Entscheidungsstichwort (Thema)
Erstattungsfähigkeit anwaltlicher Flugreisekosten
Leitsatz (amtlich)
Hätten anwaltliche Geschäftsreisen mit Auto oder Bahn zu erheblichen Zeitverlusten wegen der jeweils erforderlichen auswärtigen Übernachtungen geführt, können die Kosten einer Flugreise erstattungsfähig sein.
Normenkette
ZPO § 91; RVG-VV Nr. 7003-7005
Verfahrensgang
LG Koblenz (Beschluss vom 17.08.2012; Aktenzeichen 16 O 524/10) |
Tenor
Auf die sofortige Beschwerde der Beklagten wird der Kostenfestsetzungsbeschluss des LG Koblenz vom 17.8.2012 dahin geändert, dass die von der Klägerin an die Beklagte zu erstattenden Kosten auf 4.336,51 EUR nebst Zinsen i.H.v. 5 Prozentpunkten über dem Basiszinssatz seit dem 4.4.2012 festgesetzt werden.

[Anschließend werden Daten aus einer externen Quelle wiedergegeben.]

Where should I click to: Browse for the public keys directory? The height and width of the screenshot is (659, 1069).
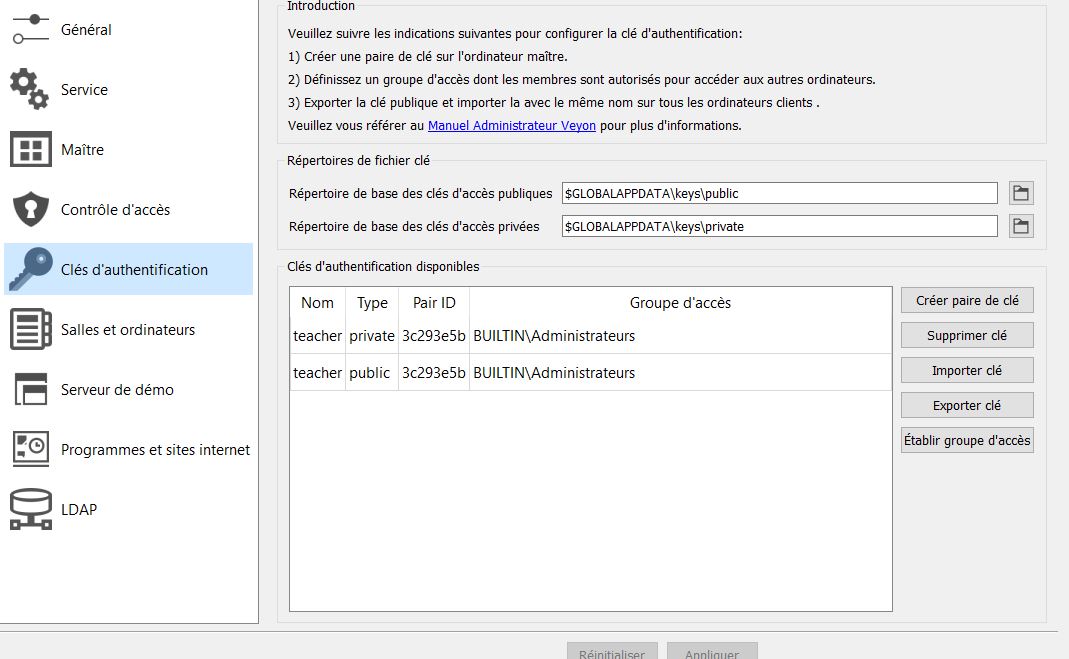(x=1020, y=192)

Die Kosten des Beschwerdeverfahrens fallen der Klägerin zur Last.
Gründe
1. Das fristgerecht eingelegte Rechtsmittel dringt in der Sache durch. Entgegen der Ansicht des Rechtspflegers hat die Beklagte Anspruch auf Erstattung der Flugreisekosten, die für ihren Prozessbevollmächtigten anlässlich der Wahrnehmung der beiden Verhandlungstermine entstanden sind.

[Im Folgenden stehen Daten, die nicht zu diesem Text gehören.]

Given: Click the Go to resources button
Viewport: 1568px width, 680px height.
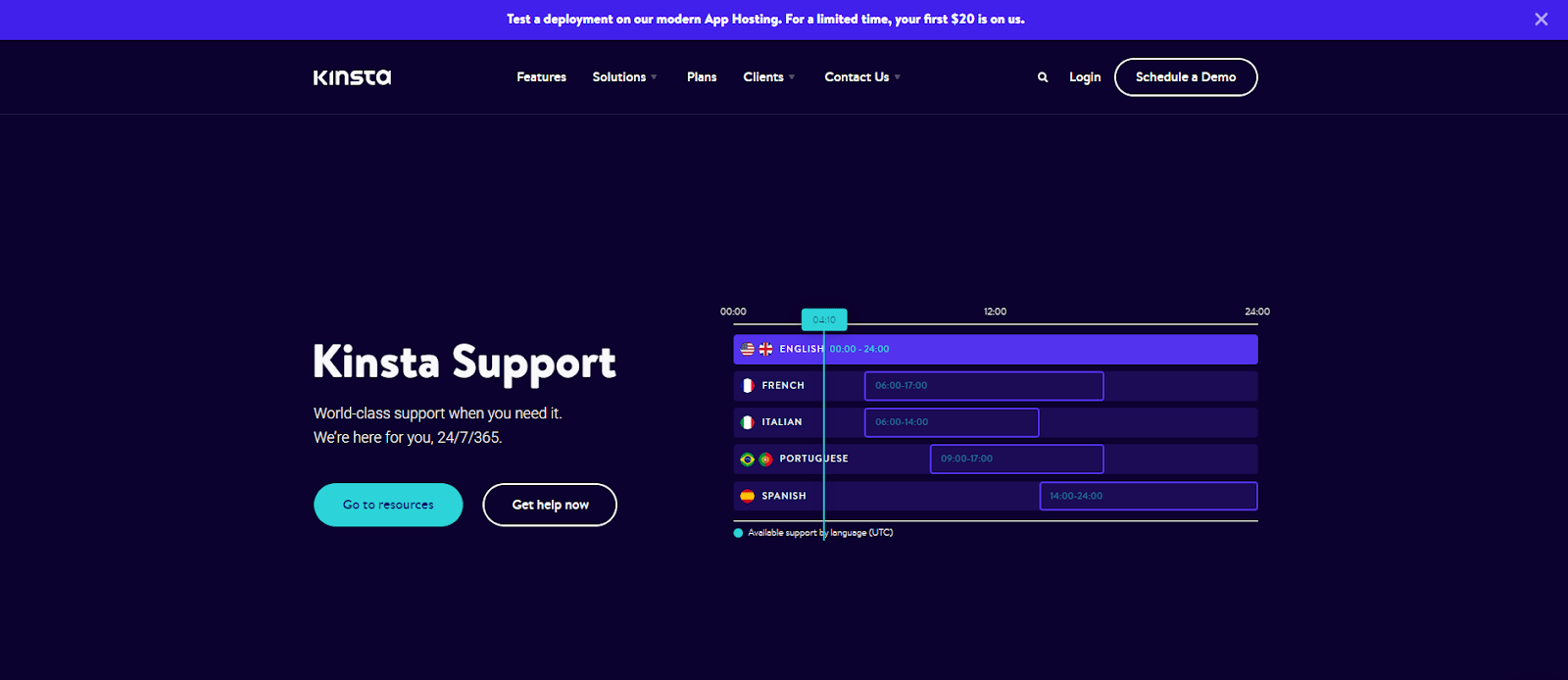Looking at the screenshot, I should (388, 505).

a) Die in dem angefochtenen Beschluss vertretene Auffassung, der Ersatzanspruch sei insoweit auf die (fiktiven) Aufwendungen beschränkt, die mit der Mandatierung eines Untervertreters verbunden gewesen wären, trifft nicht zu. Da die Beklagte unstreitig über keine Rechtsabteilung verfügt, war sie grundsätzlich befugt, einen an ihrem Geschäftsort ansässigen Anwalt umfassend zu beauftragen und damit auch zu den Terminen zu entsenden; das Interesse der Klägerin an einer Kostenersparnis war demgegenüber nachrangig (BGH JurBüro 2010, 369; vgl. auch BGH NJW-RR 2005, 1662 und BGH NJW-RR 2012, 695).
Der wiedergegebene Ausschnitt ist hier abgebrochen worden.